Given request
Convert every line of the records below into a Markdown table with the columns Row and Line. Number the rows in order and leave out blank lines.

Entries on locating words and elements
-- begin --

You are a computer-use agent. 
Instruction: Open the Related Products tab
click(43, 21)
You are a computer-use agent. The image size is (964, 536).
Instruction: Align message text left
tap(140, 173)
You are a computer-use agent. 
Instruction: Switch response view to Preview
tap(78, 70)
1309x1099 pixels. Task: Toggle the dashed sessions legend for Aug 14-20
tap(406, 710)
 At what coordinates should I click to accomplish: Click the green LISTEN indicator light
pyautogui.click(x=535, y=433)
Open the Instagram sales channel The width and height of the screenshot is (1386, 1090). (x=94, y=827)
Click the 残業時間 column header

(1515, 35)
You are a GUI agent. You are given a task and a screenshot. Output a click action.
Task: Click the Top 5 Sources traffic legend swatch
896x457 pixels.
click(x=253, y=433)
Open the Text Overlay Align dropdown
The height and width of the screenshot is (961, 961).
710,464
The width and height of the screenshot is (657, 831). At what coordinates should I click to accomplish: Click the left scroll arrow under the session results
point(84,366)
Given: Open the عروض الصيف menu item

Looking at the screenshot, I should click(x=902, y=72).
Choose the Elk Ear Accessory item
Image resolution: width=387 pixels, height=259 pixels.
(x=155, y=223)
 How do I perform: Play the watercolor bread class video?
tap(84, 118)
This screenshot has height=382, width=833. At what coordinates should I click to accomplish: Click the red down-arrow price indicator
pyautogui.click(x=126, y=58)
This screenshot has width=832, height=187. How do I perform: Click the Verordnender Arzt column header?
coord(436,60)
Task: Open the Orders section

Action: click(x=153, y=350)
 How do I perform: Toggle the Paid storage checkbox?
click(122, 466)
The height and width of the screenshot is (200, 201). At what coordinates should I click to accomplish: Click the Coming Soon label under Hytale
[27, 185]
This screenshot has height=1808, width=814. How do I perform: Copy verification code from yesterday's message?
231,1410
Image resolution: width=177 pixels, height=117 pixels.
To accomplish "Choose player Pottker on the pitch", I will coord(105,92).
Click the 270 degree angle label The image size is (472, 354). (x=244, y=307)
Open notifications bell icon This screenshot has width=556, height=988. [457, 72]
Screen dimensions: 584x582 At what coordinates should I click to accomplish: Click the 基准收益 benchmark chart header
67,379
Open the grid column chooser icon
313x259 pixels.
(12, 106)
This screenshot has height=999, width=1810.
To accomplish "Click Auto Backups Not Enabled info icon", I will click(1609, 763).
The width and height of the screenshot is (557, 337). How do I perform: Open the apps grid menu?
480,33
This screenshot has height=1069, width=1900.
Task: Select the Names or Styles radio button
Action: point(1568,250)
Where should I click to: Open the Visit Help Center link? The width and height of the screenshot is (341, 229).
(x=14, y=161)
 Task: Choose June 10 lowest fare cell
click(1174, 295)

-- end --

Expected answer
| Row | Line |
|---|---|
| 1 | You are a computer-use agent.  |
| 2 | Instruction: Open the Related Products tab |
| 3 | click(43, 21) |
| 4 | You are a computer-use agent. The image size is (964, 536). |
| 5 | Instruction: Align message text left |
| 6 | tap(140, 173) |
| 7 | You are a computer-use agent.  |
| 8 | Instruction: Switch response view to Preview |
| 9 | tap(78, 70) |
| 10 | 1309x1099 pixels. Task: Toggle the dashed sessions legend for Aug 14-20 |
| 11 | tap(406, 710) |
| 12 |  At what coordinates should I click to accomplish: Click the green LISTEN indicator light |
| 13 | pyautogui.click(x=535, y=433) |
| 14 | Open the Instagram sales channel The width and height of the screenshot is (1386, 1090). (x=94, y=827) |
| 15 | Click the 残業時間 column header |
| 16 | (1515, 35) |
| 17 | You are a GUI agent. You are given a task and a screenshot. Output a click action. |
| 18 | Task: Click the Top 5 Sources traffic legend swatch |
| 19 | 896x457 pixels. |
| 20 | click(x=253, y=433) |
| 21 | Open the Text Overlay Align dropdown |
| 22 | The height and width of the screenshot is (961, 961). |
| 23 | 710,464 |
| 24 | The width and height of the screenshot is (657, 831). At what coordinates should I click to accomplish: Click the left scroll arrow under the session results |
| 25 | point(84,366) |
| 26 | Given: Open the عروض الصيف menu item |
| 27 | Looking at the screenshot, I should click(x=902, y=72). |
| 28 | Choose the Elk Ear Accessory item |
| 29 | Image resolution: width=387 pixels, height=259 pixels. |
| 30 | (x=155, y=223) |
| 31 |  How do I perform: Play the watercolor bread class video? |
| 32 | tap(84, 118) |
| 33 | This screenshot has height=382, width=833. At what coordinates should I click to accomplish: Click the red down-arrow price indicator |
| 34 | pyautogui.click(x=126, y=58) |
| 35 | This screenshot has width=832, height=187. How do I perform: Click the Verordnender Arzt column header? |
| 36 | coord(436,60) |
| 37 | Task: Open the Orders section |
| 38 | Action: click(x=153, y=350) |
| 39 |  How do I perform: Toggle the Paid storage checkbox? |
| 40 | click(122, 466) |
| 41 | The height and width of the screenshot is (200, 201). At what coordinates should I click to accomplish: Click the Coming Soon label under Hytale |
| 42 | [27, 185] |
| 43 | This screenshot has height=1808, width=814. How do I perform: Copy verification code from yesterday's message? |
| 44 | 231,1410 |
| 45 | Image resolution: width=177 pixels, height=117 pixels. |
| 46 | To accomplish "Choose player Pottker on the pitch", I will coord(105,92). |
| 47 | Click the 270 degree angle label The image size is (472, 354). (x=244, y=307) |
| 48 | Open notifications bell icon This screenshot has width=556, height=988. [457, 72] |
| 49 | Screen dimensions: 584x582 At what coordinates should I click to accomplish: Click the 基准收益 benchmark chart header |
| 50 | 67,379 |
| 51 | Open the grid column chooser icon |
| 52 | 313x259 pixels. |
| 53 | (12, 106) |
| 54 | This screenshot has height=999, width=1810. |
| 55 | To accomplish "Click Auto Backups Not Enabled info icon", I will click(1609, 763). |
| 56 | The width and height of the screenshot is (557, 337). How do I perform: Open the apps grid menu? |
| 57 | 480,33 |
| 58 | This screenshot has height=1069, width=1900. |
| 59 | Task: Select the Names or Styles radio button |
| 60 | Action: point(1568,250) |
| 61 | Where should I click to: Open the Visit Help Center link? The width and height of the screenshot is (341, 229). |
| 62 | (x=14, y=161) |
| 63 |  Task: Choose June 10 lowest fare cell |
| 64 | click(1174, 295) |